**What you will do:** Quote the passage on race-car rollover rescues word for word, starting with "I don't fault" and going on through "life at stake.".

**Supplied text:**

----------

Next year I bought a race car. My friend Redline called the local chief of tech over to do the annual tech on my race car. Basically it's an annual safety inspection all cars must pass before they can race. He was a nice man, and while perusing my roll cage mentioned and how he'd flipped at Mid Ohio. It was the Triumph driver, the one who had wanted a flipped back upright so he could get back into the race. I grinned, and told him that I was the guy who'd crawled under his car, adding a few details he'd somehow omitted. Like the "Turn me over" part. He turned beet red, but grinned and stamped my logbook. You meet a lot of good people in the SCCA.
Update: During the 2004 running of the Daytona 500 there was a multi-car accident. Michael Waltrip ended up sliding sidways on the grass until his wheels dug in and he rolled many times, destroying his race car. He too ended up on the roof. I watched the rescue on TV, and became worried when I saw how the safety workers were swarming over the car. I became even more worried when I saw they hydraulic lines for the jaws-of-life deployed. It is a heavy tool used to cut structural members on cars so that the passengers can be extracted.
Eventually they lifted the car upright, and Waltrip emerged unhurt. But later he was quite angry with the safety workers, accusing them of incompetence because they didn't just listen to him and flip the car over right away. As he put it, "I'd rolled more about six times already so one more wasn't going to hurt."
On one hand he had a point. Drivers in a modern race car are wrapped in protective steel or carbon fiber. A professional level driver seat is form fitted to the individual driver-- in formula cars it is a liquid which is literally poured around the driver while he or she is in the car. A hans device does a really nice job of immobilizing the head in all dimensions, and with a properly tightened five or six point harness the driver isn't going anywhere. Easier to move the car.
However, the race worker doesn't assume the driver is unhurt. Quite the opposite, in fact.. Many are paramedics in real life. Paramedics practice extracting people from street cars, which don't have such niceties as roll cages or a racing harness. You flip the car over under those conditions and you may cut the spinal cord. I train doing flips and extractions every year. They are all different, and i have not yet---- knock on wood-- had to do one where the cage was half buried in the turf.
When bars have visibly bent the car has taken a very serious impact and the sensible thing to do is assume the driver has been hurt and proceed accordingly. After all, it won't hurt him to sit there a little longer, but it might injure or kill him if there's a rush. So the first thing to do is assess the driver's medical condition. First you try to find out if he knows where he is, by asking simple questions like, name, date, location. Then you try to find any injury. Numbness may represent some post-accident psychological shock. Shock may indicate a spinal injury and can mask pain. Second, a driver hanging upside down may have an injury they are not aware of. They have a lot of things going through their mind: fear, impatience, anger, what happened and how. They may not have taken the time to assess themselves. You have to help them do this, which isn't always easy as drivers get touchy after they crash. So you have to calm them down, and get them to answer your questions, which include listing their extremities, one by one.
Needless to say this takes time, and close access to the driver, which isn't always so easy to achieve. If the driver co-operates, and all seems well, by all means hook up the wrecker and roll the car back on its wheels.
I don't fault the NASCAR safety crews for this. I fault Waltrip for becoming impatient. So to Michael I say this: Once you leave the racing surface, you aren't in charge of the situation any more. I am, or whoever else has run after you. You work on my timetable. if there is no immediate danger of fire, I'm taking my time. After all, it's your life at stake.

----------

**Extracted records:**
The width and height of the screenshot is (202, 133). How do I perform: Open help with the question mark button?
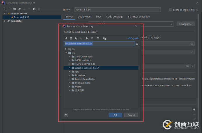click(x=66, y=115)
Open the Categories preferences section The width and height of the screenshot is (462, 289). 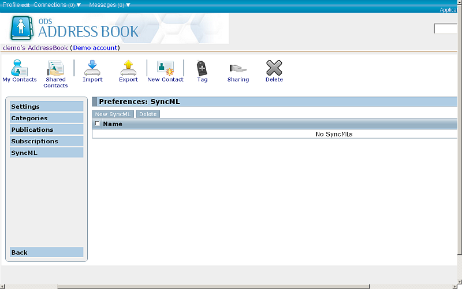[x=47, y=118]
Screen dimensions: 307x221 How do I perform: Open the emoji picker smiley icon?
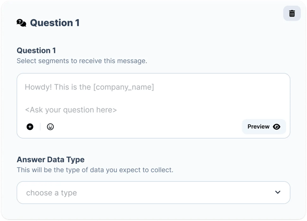pyautogui.click(x=50, y=127)
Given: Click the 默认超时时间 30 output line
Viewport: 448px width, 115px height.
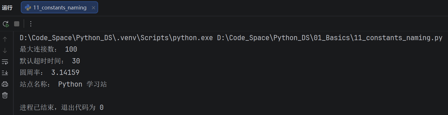Looking at the screenshot, I should pos(50,61).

----------

**Response to this task:**
I don't fault the NASCAR safety crews for this. I fault Waltrip for becoming impatient. So to Michael I say this: Once you leave the racing surface, you aren't in charge of the situation any more. I am, or whoever else has run after you. You work on my timetable. if there is no immediate danger of fire, I'm taking my time. After all, it's your life at stake.